◆ Given text:
= = =

In practice, teams using Databricks tend to use Delta Lake; teams using multi-engine environments (Spark, Trino, Flink, Dremio) often choose Iceberg for its broader engine compatibility. For a detailed comparison, see Apache Iceberg vs. Delta Lake.

Delta Lake vs. Apache Hudi

Apache Hudi (Hadoop Upserts Deletes and Incrementals) focuses on incremental data processing and near-real-time ingestion. Hudi's distinguishing feature is its record-level indexing, which enables efficient upserts without full-table scans.

Hudi supports two table types: Copy-on-Write (CoW), which rewrites entire files on update, and Merge-on-Read (MoR), which writes changes to a separate log and merges them at read time. Delta Lake uses a Copy-on-Write approach for all operations.

Delta Lake's transaction log model is simpler than Hudi's dual-table architecture, which can make it easier to operate and debug. Hudi's record-level index is more efficient for workloads dominated by single-record upserts, while Delta Lake's file-level approach is more efficient for batch upserts.

Delta Lake vs. Raw Parquet in Data Lakes

Storing raw Parquet files in a data lake provides no transactional guarantees. Without a transaction log:

No atomic writes: A failed write can leave partial files that corrupt subsequent reads
No schema enforcement: Any file with any schema can be written to the same directory
No time travel: There is no way to query historical versions of the data
No concurrent safety: Multiple writers can produce conflicting files that readers cannot reconcile
No efficient deletes or updates: Removing or updating specific rows requires rewriting entire files manually

Delta Lake adds all of these capabilities while keeping the underlying data in standard Parquet format. The overhead is the transaction log directory, which is typically a negligible fraction of total storage.

How Spice Uses Delta Lake

Spice connects to Delta Lake tables as a federated data source through the delta-rs Rust library. This enables teams to query Delta tables using standard SQL without requiring a Spark cluster or Databricks runtime.

Federated Query Access

Spice registers Delta Lake tables stored in S3, Azure Blob Storage, or GCS as federated data sources. Users query these tables through Spice's unified SQL interface alongside data from PostgreSQL, MySQL, Snowflake, and 30+ other connectors. The query engine handles credential management, object store access, and Parquet decoding transparently.

= = =

◆ Records:
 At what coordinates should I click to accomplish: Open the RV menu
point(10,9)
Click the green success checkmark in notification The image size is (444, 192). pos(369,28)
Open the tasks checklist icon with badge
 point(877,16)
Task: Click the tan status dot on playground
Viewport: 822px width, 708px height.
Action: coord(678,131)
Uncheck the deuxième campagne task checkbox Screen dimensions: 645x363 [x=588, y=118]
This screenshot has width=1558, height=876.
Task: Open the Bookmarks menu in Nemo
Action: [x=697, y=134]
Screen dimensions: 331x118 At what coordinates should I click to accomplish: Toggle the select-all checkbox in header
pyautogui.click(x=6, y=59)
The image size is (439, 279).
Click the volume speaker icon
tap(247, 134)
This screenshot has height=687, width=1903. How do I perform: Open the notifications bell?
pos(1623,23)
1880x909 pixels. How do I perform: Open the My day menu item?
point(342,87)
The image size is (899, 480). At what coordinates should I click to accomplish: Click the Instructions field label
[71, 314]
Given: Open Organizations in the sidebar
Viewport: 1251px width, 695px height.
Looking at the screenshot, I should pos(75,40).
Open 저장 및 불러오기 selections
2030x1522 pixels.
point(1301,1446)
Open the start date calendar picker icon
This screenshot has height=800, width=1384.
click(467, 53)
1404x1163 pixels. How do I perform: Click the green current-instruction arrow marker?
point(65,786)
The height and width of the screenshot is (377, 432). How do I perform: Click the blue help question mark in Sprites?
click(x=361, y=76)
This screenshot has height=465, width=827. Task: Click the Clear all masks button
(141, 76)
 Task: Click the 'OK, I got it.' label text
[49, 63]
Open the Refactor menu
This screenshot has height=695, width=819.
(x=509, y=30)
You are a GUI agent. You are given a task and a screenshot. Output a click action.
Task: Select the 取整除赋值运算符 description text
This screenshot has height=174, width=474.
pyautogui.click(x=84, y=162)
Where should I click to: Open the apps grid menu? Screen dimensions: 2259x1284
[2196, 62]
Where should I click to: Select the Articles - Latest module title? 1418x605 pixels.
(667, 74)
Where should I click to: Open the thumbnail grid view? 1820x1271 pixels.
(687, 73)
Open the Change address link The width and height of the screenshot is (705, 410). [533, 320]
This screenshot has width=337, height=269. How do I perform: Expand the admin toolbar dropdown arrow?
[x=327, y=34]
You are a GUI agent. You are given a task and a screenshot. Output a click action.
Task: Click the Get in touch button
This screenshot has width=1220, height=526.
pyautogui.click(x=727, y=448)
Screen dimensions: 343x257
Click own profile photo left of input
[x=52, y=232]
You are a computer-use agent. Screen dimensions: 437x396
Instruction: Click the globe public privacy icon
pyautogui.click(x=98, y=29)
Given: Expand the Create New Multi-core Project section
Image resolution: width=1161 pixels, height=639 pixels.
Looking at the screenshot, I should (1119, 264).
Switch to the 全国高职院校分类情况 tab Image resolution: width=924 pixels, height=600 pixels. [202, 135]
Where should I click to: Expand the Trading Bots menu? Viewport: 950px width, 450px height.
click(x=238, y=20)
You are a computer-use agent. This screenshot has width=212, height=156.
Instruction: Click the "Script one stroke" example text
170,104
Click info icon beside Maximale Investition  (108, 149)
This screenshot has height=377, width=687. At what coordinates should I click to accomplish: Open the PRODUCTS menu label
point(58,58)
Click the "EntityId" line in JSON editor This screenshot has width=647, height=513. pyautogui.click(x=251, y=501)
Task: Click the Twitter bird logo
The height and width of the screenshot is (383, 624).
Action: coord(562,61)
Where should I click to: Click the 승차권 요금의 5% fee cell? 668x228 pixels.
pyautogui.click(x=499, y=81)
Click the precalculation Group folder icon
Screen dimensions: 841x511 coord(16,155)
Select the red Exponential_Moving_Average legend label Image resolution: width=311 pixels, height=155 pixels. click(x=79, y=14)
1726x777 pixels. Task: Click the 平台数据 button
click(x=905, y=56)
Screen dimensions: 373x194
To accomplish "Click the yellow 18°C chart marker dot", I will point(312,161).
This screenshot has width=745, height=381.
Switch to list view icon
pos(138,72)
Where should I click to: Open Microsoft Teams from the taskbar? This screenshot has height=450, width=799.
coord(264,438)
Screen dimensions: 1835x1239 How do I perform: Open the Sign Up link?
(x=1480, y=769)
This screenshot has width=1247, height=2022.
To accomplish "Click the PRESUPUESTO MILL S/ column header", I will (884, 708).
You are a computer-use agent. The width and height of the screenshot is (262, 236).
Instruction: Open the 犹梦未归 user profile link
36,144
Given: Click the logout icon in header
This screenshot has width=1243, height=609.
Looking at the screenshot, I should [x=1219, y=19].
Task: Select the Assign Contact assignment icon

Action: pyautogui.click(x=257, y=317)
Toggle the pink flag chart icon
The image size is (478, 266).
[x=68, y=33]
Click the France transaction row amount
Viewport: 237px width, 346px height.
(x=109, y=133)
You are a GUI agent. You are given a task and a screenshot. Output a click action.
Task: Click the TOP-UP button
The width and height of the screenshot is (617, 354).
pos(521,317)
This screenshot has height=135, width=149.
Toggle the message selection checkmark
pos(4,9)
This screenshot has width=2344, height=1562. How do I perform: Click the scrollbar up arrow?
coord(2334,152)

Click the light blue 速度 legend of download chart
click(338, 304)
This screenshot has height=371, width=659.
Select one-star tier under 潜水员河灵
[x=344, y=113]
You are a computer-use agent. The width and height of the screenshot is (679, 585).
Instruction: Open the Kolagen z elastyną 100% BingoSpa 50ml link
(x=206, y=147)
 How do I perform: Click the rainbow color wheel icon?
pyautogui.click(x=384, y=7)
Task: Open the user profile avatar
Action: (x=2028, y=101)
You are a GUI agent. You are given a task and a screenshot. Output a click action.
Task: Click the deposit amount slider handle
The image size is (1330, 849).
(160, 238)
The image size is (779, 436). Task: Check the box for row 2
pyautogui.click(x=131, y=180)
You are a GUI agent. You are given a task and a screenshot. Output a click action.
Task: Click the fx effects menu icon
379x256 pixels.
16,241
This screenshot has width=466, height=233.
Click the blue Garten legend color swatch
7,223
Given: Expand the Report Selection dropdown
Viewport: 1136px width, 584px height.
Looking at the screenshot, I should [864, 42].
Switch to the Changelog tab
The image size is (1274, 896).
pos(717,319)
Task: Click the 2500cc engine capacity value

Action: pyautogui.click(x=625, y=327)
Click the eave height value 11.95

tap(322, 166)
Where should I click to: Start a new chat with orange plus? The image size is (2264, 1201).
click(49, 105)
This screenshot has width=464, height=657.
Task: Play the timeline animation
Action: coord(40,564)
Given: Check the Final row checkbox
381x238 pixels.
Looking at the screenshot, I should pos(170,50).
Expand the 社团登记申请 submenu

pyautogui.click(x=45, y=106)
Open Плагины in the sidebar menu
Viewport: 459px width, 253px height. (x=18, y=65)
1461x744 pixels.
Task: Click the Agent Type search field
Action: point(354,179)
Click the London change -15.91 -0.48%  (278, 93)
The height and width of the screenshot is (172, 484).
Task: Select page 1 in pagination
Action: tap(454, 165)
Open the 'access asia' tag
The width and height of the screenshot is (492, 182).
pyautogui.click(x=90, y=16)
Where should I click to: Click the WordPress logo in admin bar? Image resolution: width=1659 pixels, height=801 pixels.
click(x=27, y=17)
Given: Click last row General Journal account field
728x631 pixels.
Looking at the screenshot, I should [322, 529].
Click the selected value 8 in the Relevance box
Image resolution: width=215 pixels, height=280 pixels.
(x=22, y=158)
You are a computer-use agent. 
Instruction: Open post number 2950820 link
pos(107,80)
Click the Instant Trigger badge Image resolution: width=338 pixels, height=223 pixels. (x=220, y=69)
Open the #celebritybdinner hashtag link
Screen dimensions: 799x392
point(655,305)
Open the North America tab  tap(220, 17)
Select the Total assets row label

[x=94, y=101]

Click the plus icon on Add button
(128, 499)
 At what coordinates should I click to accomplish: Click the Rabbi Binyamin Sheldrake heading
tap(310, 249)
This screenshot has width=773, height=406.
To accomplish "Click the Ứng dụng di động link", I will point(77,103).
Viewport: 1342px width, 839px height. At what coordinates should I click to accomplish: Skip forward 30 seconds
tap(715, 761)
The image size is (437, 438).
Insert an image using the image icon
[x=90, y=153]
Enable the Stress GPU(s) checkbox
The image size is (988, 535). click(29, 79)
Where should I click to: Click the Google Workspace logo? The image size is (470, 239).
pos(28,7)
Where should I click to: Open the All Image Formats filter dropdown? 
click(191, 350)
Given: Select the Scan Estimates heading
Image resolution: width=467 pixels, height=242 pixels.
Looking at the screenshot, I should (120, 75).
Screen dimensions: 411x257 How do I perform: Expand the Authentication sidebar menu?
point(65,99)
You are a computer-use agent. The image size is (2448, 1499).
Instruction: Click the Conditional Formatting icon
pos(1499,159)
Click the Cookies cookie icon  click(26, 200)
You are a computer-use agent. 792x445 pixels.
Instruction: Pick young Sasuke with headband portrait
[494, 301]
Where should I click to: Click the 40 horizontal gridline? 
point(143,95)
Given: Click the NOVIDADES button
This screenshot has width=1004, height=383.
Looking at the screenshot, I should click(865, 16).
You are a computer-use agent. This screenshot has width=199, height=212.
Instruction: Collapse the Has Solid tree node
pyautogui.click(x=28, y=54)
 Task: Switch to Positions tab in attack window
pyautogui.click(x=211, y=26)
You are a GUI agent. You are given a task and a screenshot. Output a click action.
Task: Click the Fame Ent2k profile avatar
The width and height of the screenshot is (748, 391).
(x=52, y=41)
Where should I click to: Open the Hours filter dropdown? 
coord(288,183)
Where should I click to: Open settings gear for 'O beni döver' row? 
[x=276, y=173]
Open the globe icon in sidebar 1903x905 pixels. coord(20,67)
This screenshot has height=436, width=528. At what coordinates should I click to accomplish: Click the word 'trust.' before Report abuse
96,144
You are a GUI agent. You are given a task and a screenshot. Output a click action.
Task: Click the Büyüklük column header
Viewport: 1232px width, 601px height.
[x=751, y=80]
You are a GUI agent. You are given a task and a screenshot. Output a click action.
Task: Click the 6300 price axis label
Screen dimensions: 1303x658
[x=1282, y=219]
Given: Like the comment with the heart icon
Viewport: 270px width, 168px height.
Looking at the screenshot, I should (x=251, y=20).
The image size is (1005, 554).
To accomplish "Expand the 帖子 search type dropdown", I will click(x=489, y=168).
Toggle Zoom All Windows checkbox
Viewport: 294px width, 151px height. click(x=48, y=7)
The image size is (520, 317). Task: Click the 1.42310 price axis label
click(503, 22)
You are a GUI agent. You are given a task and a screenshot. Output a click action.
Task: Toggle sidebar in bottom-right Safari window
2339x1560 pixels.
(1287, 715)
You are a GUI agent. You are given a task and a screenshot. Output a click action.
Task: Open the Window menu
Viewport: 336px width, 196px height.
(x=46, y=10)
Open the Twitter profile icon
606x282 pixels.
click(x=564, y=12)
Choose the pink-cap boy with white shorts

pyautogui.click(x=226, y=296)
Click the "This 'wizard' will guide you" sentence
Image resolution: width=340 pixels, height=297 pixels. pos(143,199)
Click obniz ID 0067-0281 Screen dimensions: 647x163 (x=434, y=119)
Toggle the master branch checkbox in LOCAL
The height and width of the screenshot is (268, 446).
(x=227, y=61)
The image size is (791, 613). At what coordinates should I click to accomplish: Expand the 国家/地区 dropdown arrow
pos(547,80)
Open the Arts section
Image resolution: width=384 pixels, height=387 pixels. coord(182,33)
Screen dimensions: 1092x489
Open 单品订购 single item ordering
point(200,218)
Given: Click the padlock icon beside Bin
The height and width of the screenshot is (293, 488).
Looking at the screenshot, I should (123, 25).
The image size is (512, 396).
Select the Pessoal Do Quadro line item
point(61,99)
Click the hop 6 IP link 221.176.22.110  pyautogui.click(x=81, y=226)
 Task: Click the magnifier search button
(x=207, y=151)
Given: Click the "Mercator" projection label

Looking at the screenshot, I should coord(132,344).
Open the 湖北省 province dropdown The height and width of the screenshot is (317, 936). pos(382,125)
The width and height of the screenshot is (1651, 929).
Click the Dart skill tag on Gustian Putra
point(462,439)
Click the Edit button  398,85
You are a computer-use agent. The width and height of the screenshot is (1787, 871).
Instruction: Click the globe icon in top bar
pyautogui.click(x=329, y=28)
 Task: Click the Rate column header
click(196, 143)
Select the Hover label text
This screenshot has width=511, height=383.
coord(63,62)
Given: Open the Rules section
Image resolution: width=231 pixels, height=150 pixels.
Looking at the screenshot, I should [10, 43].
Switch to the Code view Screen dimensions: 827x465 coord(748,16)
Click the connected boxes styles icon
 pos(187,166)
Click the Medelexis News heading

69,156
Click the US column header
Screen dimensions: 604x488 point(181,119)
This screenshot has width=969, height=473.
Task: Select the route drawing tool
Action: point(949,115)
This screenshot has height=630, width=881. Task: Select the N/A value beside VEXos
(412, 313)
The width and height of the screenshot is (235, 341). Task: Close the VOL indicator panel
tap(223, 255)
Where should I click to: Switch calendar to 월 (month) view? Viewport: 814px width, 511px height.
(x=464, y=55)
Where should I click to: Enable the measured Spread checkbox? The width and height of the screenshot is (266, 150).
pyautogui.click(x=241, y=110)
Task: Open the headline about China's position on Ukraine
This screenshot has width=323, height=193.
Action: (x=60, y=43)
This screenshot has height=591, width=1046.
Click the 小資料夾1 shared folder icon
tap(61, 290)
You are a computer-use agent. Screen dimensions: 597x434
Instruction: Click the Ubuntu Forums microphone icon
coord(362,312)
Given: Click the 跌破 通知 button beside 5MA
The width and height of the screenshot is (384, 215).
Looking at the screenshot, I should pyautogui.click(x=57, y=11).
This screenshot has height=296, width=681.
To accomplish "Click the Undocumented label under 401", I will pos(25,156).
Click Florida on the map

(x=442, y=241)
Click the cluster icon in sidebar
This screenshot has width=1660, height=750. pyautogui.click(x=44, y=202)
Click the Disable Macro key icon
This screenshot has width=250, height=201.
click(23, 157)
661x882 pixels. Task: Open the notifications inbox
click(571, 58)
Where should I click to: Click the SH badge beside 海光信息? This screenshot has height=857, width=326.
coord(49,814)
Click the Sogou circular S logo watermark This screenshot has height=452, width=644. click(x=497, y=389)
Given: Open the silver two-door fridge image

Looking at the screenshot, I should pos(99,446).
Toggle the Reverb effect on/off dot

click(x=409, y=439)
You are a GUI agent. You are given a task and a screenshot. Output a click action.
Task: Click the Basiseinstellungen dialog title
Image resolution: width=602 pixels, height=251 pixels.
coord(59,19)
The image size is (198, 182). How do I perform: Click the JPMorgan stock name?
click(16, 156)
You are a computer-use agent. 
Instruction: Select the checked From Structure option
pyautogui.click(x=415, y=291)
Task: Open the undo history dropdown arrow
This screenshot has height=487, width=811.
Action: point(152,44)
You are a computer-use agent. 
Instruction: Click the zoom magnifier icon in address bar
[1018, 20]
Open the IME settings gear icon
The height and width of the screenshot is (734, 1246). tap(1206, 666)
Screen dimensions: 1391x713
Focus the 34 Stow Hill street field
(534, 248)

= = =

◆ Exercise: Write out the Delta Lake comparison text word for word, starting at "Hudi supports two" and ending at "for all operations.".

◆ Response for this exercise:
Hudi supports two table types: Copy-on-Write (CoW), which rewrites entire files on update, and Merge-on-Read (MoR), which writes changes to a separate log and merges them at read time. Delta Lake uses a Copy-on-Write approach for all operations.